Dr. Caplan pioneered a possible solution. Working with Janssen Pharmaceuticals, a part of Johnson & Johnson, he leads an advisory committee of physicians, ethicists and community members that evaluate these requests and then develop a recommendation for the pharmaceutical company. As well as the American organ allocation system, which Dr. Caplan also helped to develop, this committee aims to ensure a fair allocation of a limited resource. Pharmaceutical companies should not be swayed to say yes by the nicest pictures or pressured into saying no out of concern that a negative result could affect consumer confidence in a drug. Instead, the committee applies consistent criteria to each anonymous potential recipient and makes a decision based on medical factors rather than the pathos of a personal story, wealth, or media prominence.
This is a start, especially when combined with better outcome tracking and better education for clinicians on how to enroll their patients in clinical trials and navigate expanded access if such trials are not a possibility. A lawyer by training, Ms. Forbes has done most of this browsing and advocacy on his own, but there are many families for whom this would not be possible. And when doctors’ time is a limited resource, how much of that process can they realistically take on for a drug that hasn’t yet been proven to work?
That’s the question behind much of this conversation. How far do we go when the alternative is death?
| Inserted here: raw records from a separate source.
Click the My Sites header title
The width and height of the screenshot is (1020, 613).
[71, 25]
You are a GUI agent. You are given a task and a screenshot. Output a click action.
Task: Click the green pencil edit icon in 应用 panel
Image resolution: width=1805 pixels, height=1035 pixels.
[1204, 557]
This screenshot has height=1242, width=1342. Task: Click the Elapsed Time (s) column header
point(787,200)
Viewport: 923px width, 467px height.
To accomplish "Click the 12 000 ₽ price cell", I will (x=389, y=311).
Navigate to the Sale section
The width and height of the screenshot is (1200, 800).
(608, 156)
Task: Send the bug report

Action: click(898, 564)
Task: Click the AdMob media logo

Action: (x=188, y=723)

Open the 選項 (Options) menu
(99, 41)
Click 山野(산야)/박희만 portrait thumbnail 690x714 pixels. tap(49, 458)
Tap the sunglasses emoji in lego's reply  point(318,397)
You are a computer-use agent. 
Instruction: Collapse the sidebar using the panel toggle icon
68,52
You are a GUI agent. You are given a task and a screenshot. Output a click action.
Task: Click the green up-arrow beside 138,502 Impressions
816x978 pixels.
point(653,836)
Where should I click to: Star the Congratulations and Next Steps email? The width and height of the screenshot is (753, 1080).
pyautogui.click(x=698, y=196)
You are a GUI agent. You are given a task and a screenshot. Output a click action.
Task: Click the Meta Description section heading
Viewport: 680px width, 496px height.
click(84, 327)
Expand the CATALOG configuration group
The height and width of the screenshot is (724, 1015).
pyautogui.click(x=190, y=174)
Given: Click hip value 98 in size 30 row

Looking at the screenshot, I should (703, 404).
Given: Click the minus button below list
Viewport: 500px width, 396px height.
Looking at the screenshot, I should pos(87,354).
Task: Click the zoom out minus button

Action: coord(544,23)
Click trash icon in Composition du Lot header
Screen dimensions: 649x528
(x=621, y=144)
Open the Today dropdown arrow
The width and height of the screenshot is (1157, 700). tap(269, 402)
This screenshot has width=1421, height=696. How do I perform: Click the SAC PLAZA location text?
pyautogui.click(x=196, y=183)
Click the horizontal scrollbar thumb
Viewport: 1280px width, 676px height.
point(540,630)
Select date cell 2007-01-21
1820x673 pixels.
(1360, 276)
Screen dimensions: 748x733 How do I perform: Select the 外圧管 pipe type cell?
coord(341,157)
And what is sacrificed in the process? “You’re hoping that you can be so rare, that if you can stay alive long enough for the next drug, it could change things,” Forbes said, reflecting on those last few weeks.
Even though her husband never received the expanded access drug, she doesn’t regret putting so much time and effort into getting it. They believed this drug would work, she said, but they were also able to consider a reality In which Forbes did not live to see it.
“Despite how it all ended, it was good for Michael to feel positive and hopeful,” she said. “It was really good for me, because there was no stone unturned.” This is not the kind of victory they wanted, but it is something.